═════ GIVEN PASSAGE ═════
The industry focus is on assigning identities to agents but identity doesn’t equate to “should be authorized”.
As a case-in-point, at RSAC 2026, Crowdstrike’s CEO, George Kurtz shared an incident where an AI agent rewrote the company’s security policy:
Every identity check passed. Authorization was based on the agent’s underlying rights, not what it was trying to do at that exact moment and the context of that action. The agent was authorized to accomplish a task but chose a different action — one still within its granted permissions, but no longer aligned with the original intent.
“Most of the existing IAM tools that we have at our disposal are just entirely built for a different era,” Matt Caulfield, VP of Identity and Duo at Cisco told VentureBeat. “They were built for human scale, not really for agents.”
Identity is critical. Period. But for it to be truly useful, it must be bound, in a cryptographic and verifiable manner to its immutable definition:
Without that, an identity is simply a label, even if that label is a cryptographic asset such as a certificate. You know a local name but no idea what it does or why – it isn’t even consistent across IAM boundaries.
A2A 2.0 partially addresses this gap by supporting signed Agent Cards. We must do the same for tools and resources that agents use.
═════ DATA LINES ═════
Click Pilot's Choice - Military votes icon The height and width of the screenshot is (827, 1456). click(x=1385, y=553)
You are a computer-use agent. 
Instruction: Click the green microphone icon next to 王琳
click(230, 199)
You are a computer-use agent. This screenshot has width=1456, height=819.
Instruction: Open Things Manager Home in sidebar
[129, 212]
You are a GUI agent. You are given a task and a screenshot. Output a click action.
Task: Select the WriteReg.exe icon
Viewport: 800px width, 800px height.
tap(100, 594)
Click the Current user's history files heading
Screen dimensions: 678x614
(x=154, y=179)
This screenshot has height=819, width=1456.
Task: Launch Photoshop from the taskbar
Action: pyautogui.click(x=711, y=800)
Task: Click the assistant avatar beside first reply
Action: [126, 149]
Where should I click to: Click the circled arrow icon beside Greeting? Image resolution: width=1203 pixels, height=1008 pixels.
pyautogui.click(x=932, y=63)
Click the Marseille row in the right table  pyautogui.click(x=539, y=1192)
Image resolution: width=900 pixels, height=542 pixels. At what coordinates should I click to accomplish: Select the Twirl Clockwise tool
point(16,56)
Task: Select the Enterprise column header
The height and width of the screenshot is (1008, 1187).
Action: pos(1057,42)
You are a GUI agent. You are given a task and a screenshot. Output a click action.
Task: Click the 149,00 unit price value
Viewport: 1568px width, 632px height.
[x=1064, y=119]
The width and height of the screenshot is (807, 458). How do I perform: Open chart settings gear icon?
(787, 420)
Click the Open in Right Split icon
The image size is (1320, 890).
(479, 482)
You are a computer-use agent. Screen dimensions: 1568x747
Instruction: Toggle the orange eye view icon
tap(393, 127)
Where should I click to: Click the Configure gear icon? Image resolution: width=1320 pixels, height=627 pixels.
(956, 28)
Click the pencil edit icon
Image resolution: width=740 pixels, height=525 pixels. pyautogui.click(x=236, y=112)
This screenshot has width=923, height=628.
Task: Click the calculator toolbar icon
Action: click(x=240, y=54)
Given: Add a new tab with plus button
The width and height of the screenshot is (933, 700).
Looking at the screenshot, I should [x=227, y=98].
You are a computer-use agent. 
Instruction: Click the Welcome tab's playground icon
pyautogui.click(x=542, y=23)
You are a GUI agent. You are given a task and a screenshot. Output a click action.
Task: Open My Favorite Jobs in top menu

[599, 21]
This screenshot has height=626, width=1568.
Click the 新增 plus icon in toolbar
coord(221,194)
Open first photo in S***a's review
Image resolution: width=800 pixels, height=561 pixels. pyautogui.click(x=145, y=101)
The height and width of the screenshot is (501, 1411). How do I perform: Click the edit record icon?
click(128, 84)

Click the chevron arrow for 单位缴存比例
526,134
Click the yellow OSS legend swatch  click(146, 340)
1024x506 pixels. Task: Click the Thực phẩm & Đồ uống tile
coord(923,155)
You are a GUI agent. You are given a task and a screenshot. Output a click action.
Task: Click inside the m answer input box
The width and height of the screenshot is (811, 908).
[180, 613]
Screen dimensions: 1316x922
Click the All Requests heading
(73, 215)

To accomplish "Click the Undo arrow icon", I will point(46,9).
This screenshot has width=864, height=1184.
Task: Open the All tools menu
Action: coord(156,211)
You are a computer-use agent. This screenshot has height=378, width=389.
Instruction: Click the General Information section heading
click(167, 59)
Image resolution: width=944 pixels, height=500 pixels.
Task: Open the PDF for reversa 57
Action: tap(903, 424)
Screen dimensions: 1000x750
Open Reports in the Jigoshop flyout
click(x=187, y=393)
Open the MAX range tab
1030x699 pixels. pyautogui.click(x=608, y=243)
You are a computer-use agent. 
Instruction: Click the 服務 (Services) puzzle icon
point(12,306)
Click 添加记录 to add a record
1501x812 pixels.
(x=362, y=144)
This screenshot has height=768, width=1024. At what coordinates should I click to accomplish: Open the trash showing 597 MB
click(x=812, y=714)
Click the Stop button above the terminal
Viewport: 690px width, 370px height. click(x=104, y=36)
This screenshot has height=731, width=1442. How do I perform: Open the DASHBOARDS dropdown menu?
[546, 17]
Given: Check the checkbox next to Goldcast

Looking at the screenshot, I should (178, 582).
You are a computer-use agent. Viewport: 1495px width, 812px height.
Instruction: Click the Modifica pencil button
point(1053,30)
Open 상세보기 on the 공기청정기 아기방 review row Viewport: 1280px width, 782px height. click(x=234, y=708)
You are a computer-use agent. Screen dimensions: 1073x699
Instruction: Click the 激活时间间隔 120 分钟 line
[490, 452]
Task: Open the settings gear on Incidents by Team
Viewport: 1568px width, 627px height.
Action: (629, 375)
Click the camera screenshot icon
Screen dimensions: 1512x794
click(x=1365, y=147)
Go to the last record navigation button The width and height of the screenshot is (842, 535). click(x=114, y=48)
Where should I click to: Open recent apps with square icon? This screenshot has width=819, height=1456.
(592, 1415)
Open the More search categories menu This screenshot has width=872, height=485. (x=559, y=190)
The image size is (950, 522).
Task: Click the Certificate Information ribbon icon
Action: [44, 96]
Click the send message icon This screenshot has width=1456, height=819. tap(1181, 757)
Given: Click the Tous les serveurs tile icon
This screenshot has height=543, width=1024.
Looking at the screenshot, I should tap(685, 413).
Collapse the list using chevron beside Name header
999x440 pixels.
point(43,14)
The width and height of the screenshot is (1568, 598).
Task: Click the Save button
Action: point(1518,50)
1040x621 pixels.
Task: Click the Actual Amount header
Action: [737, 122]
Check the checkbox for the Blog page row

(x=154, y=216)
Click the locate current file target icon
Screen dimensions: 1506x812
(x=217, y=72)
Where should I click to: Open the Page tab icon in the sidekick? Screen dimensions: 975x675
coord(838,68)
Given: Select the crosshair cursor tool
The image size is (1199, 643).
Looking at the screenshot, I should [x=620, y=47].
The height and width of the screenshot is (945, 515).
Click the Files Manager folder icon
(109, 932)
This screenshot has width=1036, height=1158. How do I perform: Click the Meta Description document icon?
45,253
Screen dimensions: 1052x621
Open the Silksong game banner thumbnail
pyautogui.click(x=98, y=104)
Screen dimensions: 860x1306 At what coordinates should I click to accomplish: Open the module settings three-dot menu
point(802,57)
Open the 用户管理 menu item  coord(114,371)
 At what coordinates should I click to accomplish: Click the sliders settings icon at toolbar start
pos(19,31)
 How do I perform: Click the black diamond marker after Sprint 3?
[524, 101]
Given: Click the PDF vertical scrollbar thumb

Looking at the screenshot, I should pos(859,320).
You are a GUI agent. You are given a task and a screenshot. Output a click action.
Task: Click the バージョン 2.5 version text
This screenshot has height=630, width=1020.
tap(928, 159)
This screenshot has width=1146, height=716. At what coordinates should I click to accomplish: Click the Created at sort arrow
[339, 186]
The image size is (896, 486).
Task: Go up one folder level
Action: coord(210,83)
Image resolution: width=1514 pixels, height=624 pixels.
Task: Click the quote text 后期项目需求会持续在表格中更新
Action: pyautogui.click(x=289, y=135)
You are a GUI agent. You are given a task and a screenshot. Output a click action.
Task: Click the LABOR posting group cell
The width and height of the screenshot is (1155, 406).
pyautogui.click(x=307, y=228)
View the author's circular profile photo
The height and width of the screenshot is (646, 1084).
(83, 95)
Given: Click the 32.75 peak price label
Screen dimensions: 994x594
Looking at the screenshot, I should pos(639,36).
═════
▸ TASK A
Say whether each statement below agrees with the passage on agent identity, answering yes or no and quoting the exact words of the passage that decide it.
(i) In the incident described, the agent took an action that went beyond its granted permissions.
(ii) A2A 2.0 supports signed Agent Cards.
(iii) Matt Caulfield said existing IAM tools were built for human scale.
▸ TASK B
In one to three sentences, explain why, according to the passage on agent identity, the agent in the incident could act against the original intent even though every identity check passed.

▸ EXPECTED ANSWER A
(i) No: "one still within its granted permissions, but no longer aligned with the original intent."
(ii) Yes: "A2A 2.0 partially addresses this gap by supporting signed Agent Cards."
(iii) Yes: "They were built for human scale, not really for agents."

▸ EXPECTED ANSWER B
Authorization was based on the agent's underlying rights, not on what it was trying to do at that moment or the context of that action. So the agent could choose a different action that stayed within its granted permissions but no longer matched the original intent.